Problem to solve>
Each entry must be printed again without a single change.

Exercise data>
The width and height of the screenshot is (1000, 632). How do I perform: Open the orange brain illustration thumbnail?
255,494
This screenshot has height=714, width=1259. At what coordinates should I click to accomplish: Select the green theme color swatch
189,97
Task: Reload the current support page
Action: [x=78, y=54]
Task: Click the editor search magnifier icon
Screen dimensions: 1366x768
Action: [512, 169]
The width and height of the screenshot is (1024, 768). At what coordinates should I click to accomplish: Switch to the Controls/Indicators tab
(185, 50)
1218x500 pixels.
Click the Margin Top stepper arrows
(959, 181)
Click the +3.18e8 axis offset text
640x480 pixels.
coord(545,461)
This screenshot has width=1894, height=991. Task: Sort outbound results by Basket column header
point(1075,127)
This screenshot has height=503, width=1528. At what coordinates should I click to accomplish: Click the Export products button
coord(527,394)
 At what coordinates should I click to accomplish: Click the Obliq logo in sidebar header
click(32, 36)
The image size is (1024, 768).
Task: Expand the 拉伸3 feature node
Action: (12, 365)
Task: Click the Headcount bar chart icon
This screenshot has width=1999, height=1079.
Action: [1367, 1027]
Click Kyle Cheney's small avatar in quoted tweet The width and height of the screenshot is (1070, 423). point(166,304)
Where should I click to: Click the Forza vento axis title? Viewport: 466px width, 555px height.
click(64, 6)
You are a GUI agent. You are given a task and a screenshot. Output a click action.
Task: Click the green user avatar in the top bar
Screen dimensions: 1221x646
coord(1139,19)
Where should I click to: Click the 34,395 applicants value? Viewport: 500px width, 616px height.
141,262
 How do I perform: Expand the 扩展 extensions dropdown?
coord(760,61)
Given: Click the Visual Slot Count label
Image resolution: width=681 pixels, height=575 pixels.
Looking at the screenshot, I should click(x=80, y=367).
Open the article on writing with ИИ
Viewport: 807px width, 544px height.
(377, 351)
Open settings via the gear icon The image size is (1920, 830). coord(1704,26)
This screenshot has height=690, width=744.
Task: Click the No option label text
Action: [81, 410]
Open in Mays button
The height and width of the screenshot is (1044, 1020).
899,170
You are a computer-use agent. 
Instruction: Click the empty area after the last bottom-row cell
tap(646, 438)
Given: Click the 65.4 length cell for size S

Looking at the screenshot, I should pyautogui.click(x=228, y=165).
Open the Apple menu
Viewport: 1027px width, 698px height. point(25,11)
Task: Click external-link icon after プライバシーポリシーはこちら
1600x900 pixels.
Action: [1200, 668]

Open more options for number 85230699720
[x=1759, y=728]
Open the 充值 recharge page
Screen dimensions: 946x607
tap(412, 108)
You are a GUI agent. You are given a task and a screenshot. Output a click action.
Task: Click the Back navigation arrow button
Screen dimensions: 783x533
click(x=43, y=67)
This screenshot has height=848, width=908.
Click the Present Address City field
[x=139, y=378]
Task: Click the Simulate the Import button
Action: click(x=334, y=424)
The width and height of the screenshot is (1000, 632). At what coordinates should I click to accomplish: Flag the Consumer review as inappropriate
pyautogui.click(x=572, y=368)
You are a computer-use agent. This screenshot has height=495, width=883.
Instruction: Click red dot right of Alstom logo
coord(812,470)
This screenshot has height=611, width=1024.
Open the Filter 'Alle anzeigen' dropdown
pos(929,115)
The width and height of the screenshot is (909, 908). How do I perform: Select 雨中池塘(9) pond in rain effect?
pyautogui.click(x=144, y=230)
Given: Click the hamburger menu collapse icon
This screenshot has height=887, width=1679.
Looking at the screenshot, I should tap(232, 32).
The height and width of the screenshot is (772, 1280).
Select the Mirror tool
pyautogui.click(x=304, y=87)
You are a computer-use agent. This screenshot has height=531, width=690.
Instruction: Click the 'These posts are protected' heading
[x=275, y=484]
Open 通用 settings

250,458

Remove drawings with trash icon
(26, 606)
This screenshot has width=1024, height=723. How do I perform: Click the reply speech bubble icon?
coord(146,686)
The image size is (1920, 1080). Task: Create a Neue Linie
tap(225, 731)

Reply>
The width and height of the screenshot is (1000, 632). How do I perform: Open the orange brain illustration thumbnail?
255,494
This screenshot has height=714, width=1259. At what coordinates should I click to accomplish: Select the green theme color swatch
189,97
Task: Reload the current support page
Action: [x=78, y=54]
Task: Click the editor search magnifier icon
Screen dimensions: 1366x768
Action: [512, 169]
The width and height of the screenshot is (1024, 768). At what coordinates should I click to accomplish: Switch to the Controls/Indicators tab
(185, 50)
1218x500 pixels.
Click the Margin Top stepper arrows
(959, 181)
Click the +3.18e8 axis offset text
640x480 pixels.
coord(545,461)
This screenshot has width=1894, height=991. Task: Sort outbound results by Basket column header
point(1075,127)
This screenshot has height=503, width=1528. At what coordinates should I click to accomplish: Click the Export products button
coord(527,394)
 At what coordinates should I click to accomplish: Click the Obliq logo in sidebar header
click(32, 36)
The image size is (1024, 768).
Task: Expand the 拉伸3 feature node
Action: (12, 365)
Task: Click the Headcount bar chart icon
This screenshot has width=1999, height=1079.
Action: [1367, 1027]
Click Kyle Cheney's small avatar in quoted tweet The width and height of the screenshot is (1070, 423). point(166,304)
Where should I click to: Click the Forza vento axis title? Viewport: 466px width, 555px height.
click(64, 6)
You are a GUI agent. You are given a task and a screenshot. Output a click action.
Task: Click the green user avatar in the top bar
Screen dimensions: 1221x646
coord(1139,19)
Where should I click to: Click the 34,395 applicants value? Viewport: 500px width, 616px height.
141,262
 How do I perform: Expand the 扩展 extensions dropdown?
coord(760,61)
Given: Click the Visual Slot Count label
Image resolution: width=681 pixels, height=575 pixels.
Looking at the screenshot, I should click(x=80, y=367).
Open the article on writing with ИИ
Viewport: 807px width, 544px height.
(377, 351)
Open settings via the gear icon The image size is (1920, 830). coord(1704,26)
This screenshot has height=690, width=744.
Task: Click the No option label text
Action: [81, 410]
Open in Mays button
The height and width of the screenshot is (1044, 1020).
899,170
You are a computer-use agent. 
Instruction: Click the empty area after the last bottom-row cell
tap(646, 438)
Given: Click the 65.4 length cell for size S

Looking at the screenshot, I should pyautogui.click(x=228, y=165).
Open the Apple menu
Viewport: 1027px width, 698px height. point(25,11)
Task: Click external-link icon after プライバシーポリシーはこちら
1600x900 pixels.
Action: [1200, 668]

Open more options for number 85230699720
[x=1759, y=728]
Open the 充值 recharge page
Screen dimensions: 946x607
tap(412, 108)
You are a GUI agent. You are given a task and a screenshot. Output a click action.
Task: Click the Back navigation arrow button
Screen dimensions: 783x533
click(x=43, y=67)
This screenshot has height=848, width=908.
Click the Present Address City field
[x=139, y=378]
Task: Click the Simulate the Import button
Action: click(x=334, y=424)
The width and height of the screenshot is (1000, 632). At what coordinates should I click to accomplish: Flag the Consumer review as inappropriate
pyautogui.click(x=572, y=368)
You are a computer-use agent. This screenshot has height=495, width=883.
Instruction: Click red dot right of Alstom logo
coord(812,470)
This screenshot has height=611, width=1024.
Open the Filter 'Alle anzeigen' dropdown
pos(929,115)
The width and height of the screenshot is (909, 908). How do I perform: Select 雨中池塘(9) pond in rain effect?
pyautogui.click(x=144, y=230)
Given: Click the hamburger menu collapse icon
This screenshot has height=887, width=1679.
Looking at the screenshot, I should tap(232, 32).
The height and width of the screenshot is (772, 1280).
Select the Mirror tool
pyautogui.click(x=304, y=87)
You are a computer-use agent. This screenshot has height=531, width=690.
Instruction: Click the 'These posts are protected' heading
[x=275, y=484]
Open 通用 settings

250,458

Remove drawings with trash icon
(26, 606)
This screenshot has width=1024, height=723. How do I perform: Click the reply speech bubble icon?
coord(146,686)
The image size is (1920, 1080). Task: Create a Neue Linie
tap(225, 731)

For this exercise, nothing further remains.